PROBLEM TO WORK ON => Please repeat, from the entries that follow, the lines from the one containing "The width and height of the screenshot is (1351, 896)." through the one containing "You are a computer-use agent. Image" exactly, adding nothing.

--------------------------------

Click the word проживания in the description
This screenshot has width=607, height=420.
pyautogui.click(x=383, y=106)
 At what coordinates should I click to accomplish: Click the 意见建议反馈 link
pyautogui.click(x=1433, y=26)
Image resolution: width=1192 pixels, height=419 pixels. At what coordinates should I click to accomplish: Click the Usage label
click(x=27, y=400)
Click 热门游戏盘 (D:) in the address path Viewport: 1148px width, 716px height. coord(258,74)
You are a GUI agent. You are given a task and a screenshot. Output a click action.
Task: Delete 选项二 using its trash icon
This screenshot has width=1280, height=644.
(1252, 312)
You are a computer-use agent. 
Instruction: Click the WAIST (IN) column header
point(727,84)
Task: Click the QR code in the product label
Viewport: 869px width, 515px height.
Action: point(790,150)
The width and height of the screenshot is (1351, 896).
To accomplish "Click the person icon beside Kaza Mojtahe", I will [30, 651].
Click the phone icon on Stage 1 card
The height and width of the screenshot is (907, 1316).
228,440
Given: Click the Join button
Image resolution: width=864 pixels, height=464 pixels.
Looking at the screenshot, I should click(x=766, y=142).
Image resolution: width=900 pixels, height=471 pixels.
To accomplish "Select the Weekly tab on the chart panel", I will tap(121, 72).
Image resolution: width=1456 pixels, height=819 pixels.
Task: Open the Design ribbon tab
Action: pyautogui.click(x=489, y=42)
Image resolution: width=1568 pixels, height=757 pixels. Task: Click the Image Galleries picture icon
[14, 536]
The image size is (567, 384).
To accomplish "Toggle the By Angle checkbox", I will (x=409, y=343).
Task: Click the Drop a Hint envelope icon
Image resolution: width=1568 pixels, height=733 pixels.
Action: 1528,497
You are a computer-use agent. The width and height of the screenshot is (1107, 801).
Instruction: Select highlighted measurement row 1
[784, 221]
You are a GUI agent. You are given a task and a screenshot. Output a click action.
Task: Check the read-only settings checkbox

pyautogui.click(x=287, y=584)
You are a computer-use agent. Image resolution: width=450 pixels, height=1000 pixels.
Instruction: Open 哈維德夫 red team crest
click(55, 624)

--------------------------------

SOLUTION FOR THIS EXERCISE =>
The width and height of the screenshot is (1351, 896).
To accomplish "Click the person icon beside Kaza Mojtahe", I will [30, 651].
Click the phone icon on Stage 1 card
The height and width of the screenshot is (907, 1316).
228,440
Given: Click the Join button
Image resolution: width=864 pixels, height=464 pixels.
Looking at the screenshot, I should click(x=766, y=142).
Image resolution: width=900 pixels, height=471 pixels.
To accomplish "Select the Weekly tab on the chart panel", I will tap(121, 72).
Image resolution: width=1456 pixels, height=819 pixels.
Task: Open the Design ribbon tab
Action: pyautogui.click(x=489, y=42)
Image resolution: width=1568 pixels, height=757 pixels. Task: Click the Image Galleries picture icon
[14, 536]
The image size is (567, 384).
To accomplish "Toggle the By Angle checkbox", I will (x=409, y=343).
Task: Click the Drop a Hint envelope icon
Image resolution: width=1568 pixels, height=733 pixels.
Action: 1528,497
You are a computer-use agent. The width and height of the screenshot is (1107, 801).
Instruction: Select highlighted measurement row 1
[784, 221]
You are a GUI agent. You are given a task and a screenshot. Output a click action.
Task: Check the read-only settings checkbox

pyautogui.click(x=287, y=584)
You are a computer-use agent. Image resolution: width=450 pixels, height=1000 pixels.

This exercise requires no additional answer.